Clinical Research in Cardiology - Tập 106 - Trang 85-95 - 2016
Philipp Ruile1, Nikolaus Jander1, Philipp Blanke2, Simon Schoechlin1, Jochen Reinöhl3, Michael Gick1, Juergen Rothe1, Mathias Langer4, Jonathon Leipsic2, Heinz-Joachim Buettner1, Franz-Josef Neumann1, Gregor Pache4
1Department of Cardiology and Angiology II, University Heart Center Freiburg-Bad Krozingen, Bad Krozingen, Germany
2Center for Heart Valve Innovation, St. Paul’s Hospital and University of British Columbia, Vancouver, Canada
3Department of Cardiology and Angiology I, University Heart Center Freiburg-Bad Krozingen, Bad Krozingen, Germany
4Department of Radiology, Section of Cardiovascular Radiology, University of Freiburg, Freiburg im Breisgau, Germany

Tóm tắt

After transcatheter aortic valve implantation, early leaflet thickening, presumably reflecting thrombus, has recently been described on computed tomography angiography (CTA) in ~10% of the patients. We sought to investigate the impact of the antithrombotic regimen on the course of leaflet thickening. The study comprised 51 patients with leaflet thickening.
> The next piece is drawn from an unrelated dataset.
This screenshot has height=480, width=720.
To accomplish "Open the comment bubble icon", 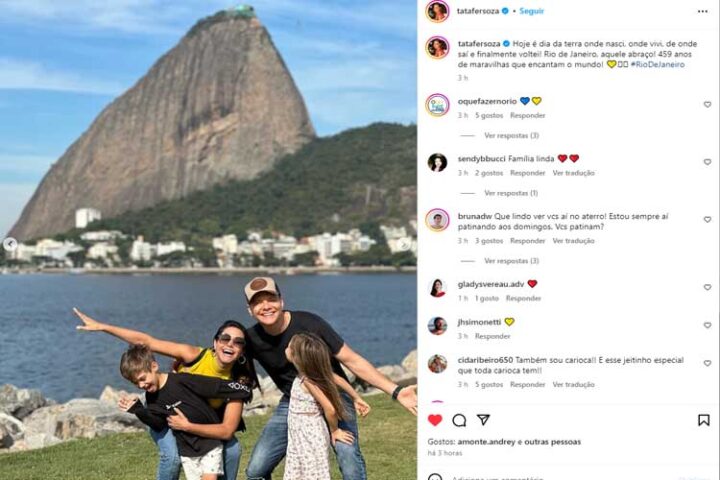I will coord(459,420).
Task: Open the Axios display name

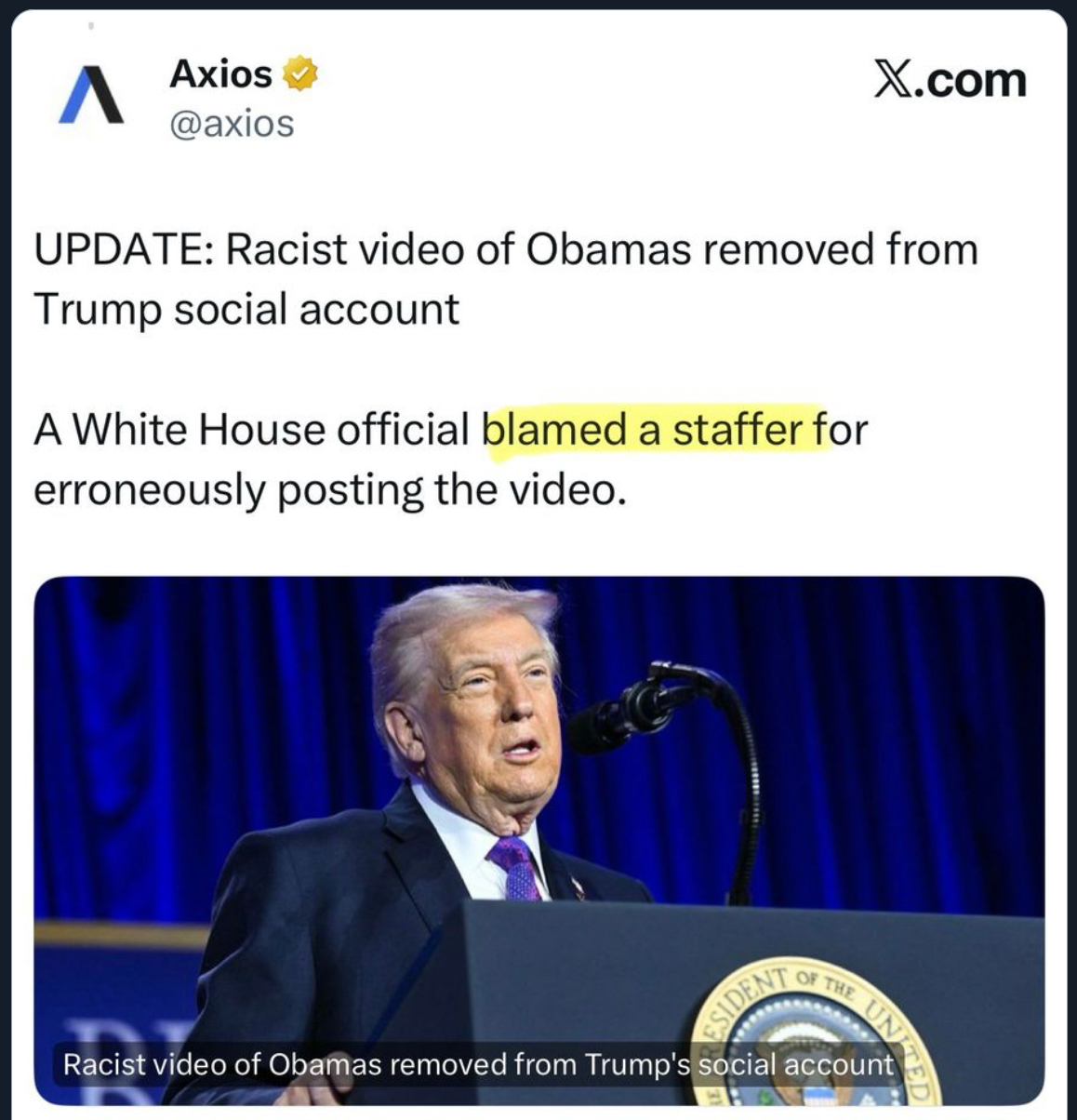Action: coord(220,73)
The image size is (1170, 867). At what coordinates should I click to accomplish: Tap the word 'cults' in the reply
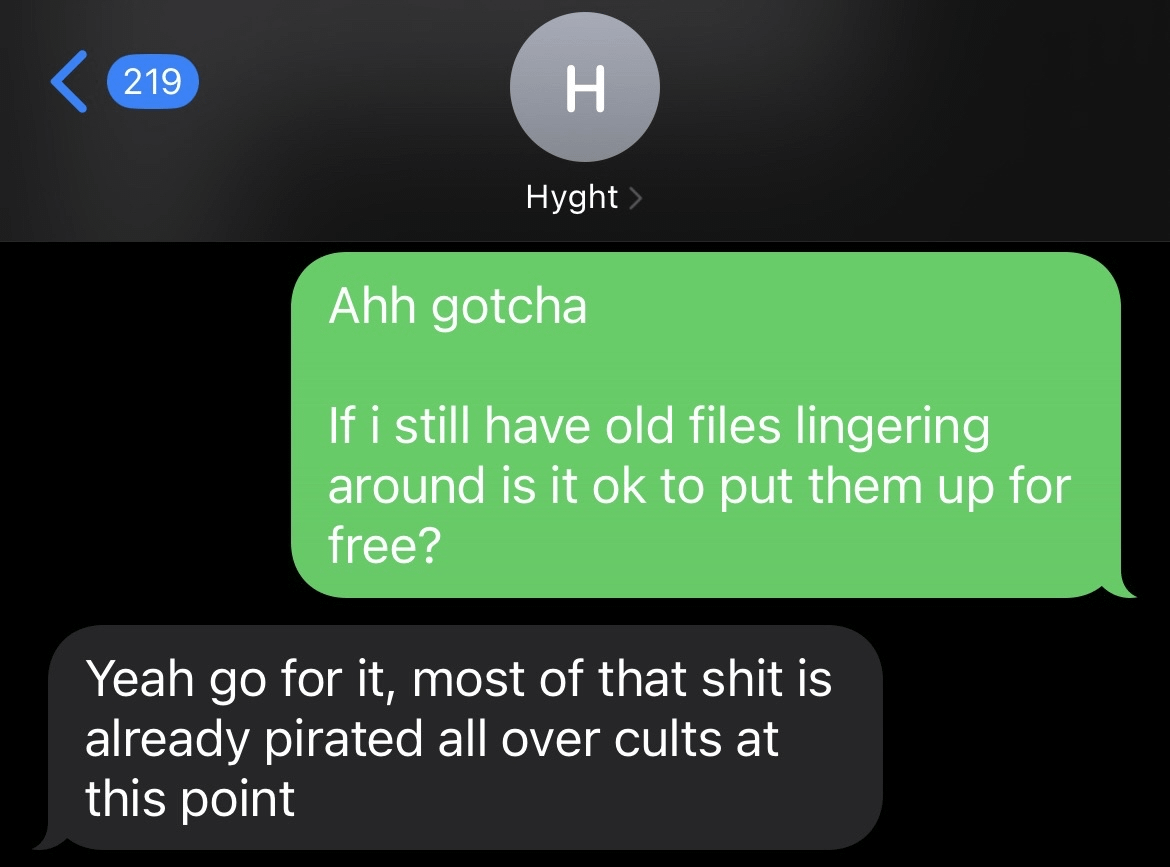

Based on the time period, patients without an established indication for anticoagulation were put on phenprocoumon plus clopidogrel for at least 3 months or on dual antiplatelet therapy with aspirin and clopidogrel. Follow-up CTAs were evaluated for leaflet restriction, assessed by four-point-grading score, and maximal thickness. The anticoagulation and the dual antiplatelet therapy group comprised 29 and 22 patients, respectively. After a median of 86 days, we obtained follow-up CTAs in 22 patients on anticoagulation and in 16 patients on dual antiplatelet therapy. Leaflet thickening progressed in 11 on dual antiplatelet therapy, but always regressed onanticoagulation. The course of leaflet restriction and maximal thickness was significantly different between the two groups (P < 0.001): in the dual antiplatelet therapy group, maximal thickness increased by a mean of 1.37 ± 1.67 mm (P = 0.005) and leaflet restriction score by a median 1[quartiles 0;2] (P = 0.013), whereas in the anticoagulation group, maximal thickness regressed by 2.57 ± 1.52 mm (P < 0.001) and leaflet restriction score decreased by 1[−4;0] (P = 0.001). After a median of 91 days after discontinuation of anticoagulation, CTA performed in ten patients revealed a significant recurrent increase in leaflet restriction score and maximal thickness (P = 0.023, P = 0.007). In the entire cohort, changes in leaflet restriction correlated significantly with changes in transvalvular pressure gradients (r = 0.511, P < 0.001). The course of leaflet restriction was fundamentally different depending on the presence or absence of anticoagulation, with consistent regression under phenprocoumon, but mostly progression under antiplatelet therapy alone. Changes in leaflet restriction were associated with changes in transvalvular pressure gradients.